Segmentation is frequently misused synonymously with customer profiling. In truth, it is only the first step.
Messaging
The messaging stage of customer profiling involves creating an overall message behind your campaign that will resonate with your audience segments.
This involves leveraging the stores of customer data brands have and converting that information into meaningful insights. These insights will then drive business actions.
Begin by analyzing your products’ perceptions and how you want to shift them. Make sure that you have data that will validate this. Map these findings into business opportunities and creative ideas.
This stage of customer profiling involves discovering how the various segments view your brand. How you craft your messaging will inform everything from your tone of voice to format and style.
Engagement
The next step of customer profiling is knowing where to place the messaging. Customer profiling also considers your customers’ actions and where you can reach them.
This is different from typing them by geography or demographics. You’ll instead mostly be looking at their behavior across platforms, devices, channels, and social media.
Engaging with your customers means understanding that they are influenced by trends that themselves constantly change. Staying relevant is key, so keep an eye on what’s currently relevant.
Knowing these trends will also allow you to predict future customer profiling behavior, moving your brand strategy in the right direction.
This is one of the more analytical portions of customer profiling. Your analytics and survey data will work together to give an accurate picture of what consumers are doing and what you can leverage.
Personalization is also a crucial approach when customer profiling. Ideally, your customers will feel like your marketing speaks to them directly.
Measurement
Finally, measure your customer profiling and campaign effectiveness with robust analytics to track your marketing performance.

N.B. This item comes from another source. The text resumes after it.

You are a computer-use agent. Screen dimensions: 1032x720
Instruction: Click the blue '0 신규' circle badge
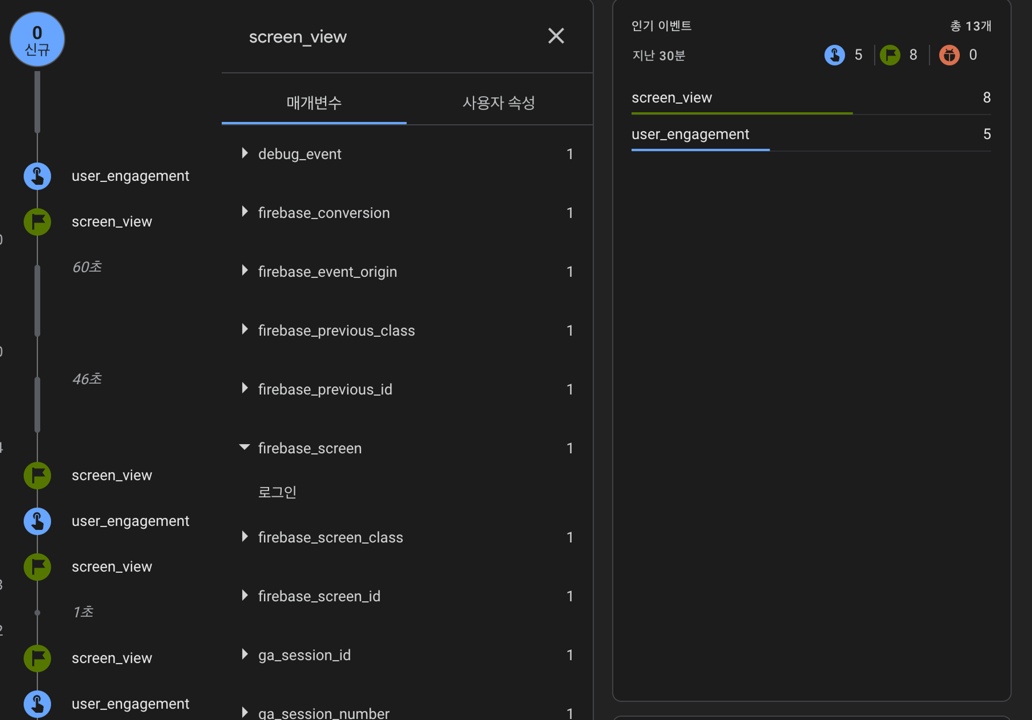pos(37,39)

Continually measuring the impact of your endeavors is essential to creating effective marketing and customer satisfaction.
Identify the key metrics and narrow your KPIs to reflect business objectives closely. Sometimes you’ll need to specify these per customer profiling segment.
No campaign should be set in stone. Use these new insights to tweak and optimize your strategy to ensure a better return on investment and prove your marketing is worth spending on.
The advantage of customer profiling
The main advantage of customer profiling is it helps you determine how to tailor your marketing message to reach every group. You can strategize by creating specific ads targeting particular groups or single ads encompassing all.
The main benefits of customer profiling also include the following:
- Improved customer satisfaction – customers will be happier with their experience if it’s tailored to their needs. This leads to increased loyalty, repeat purchases, and referrals.
- Increased sales – personalized offers increase conversion rates, leading to higher sales.
- Improved customer service – knowing what type of customers you have allows you to predict when they’ll need help. You can then respond quickly and efficiently when these situations arise.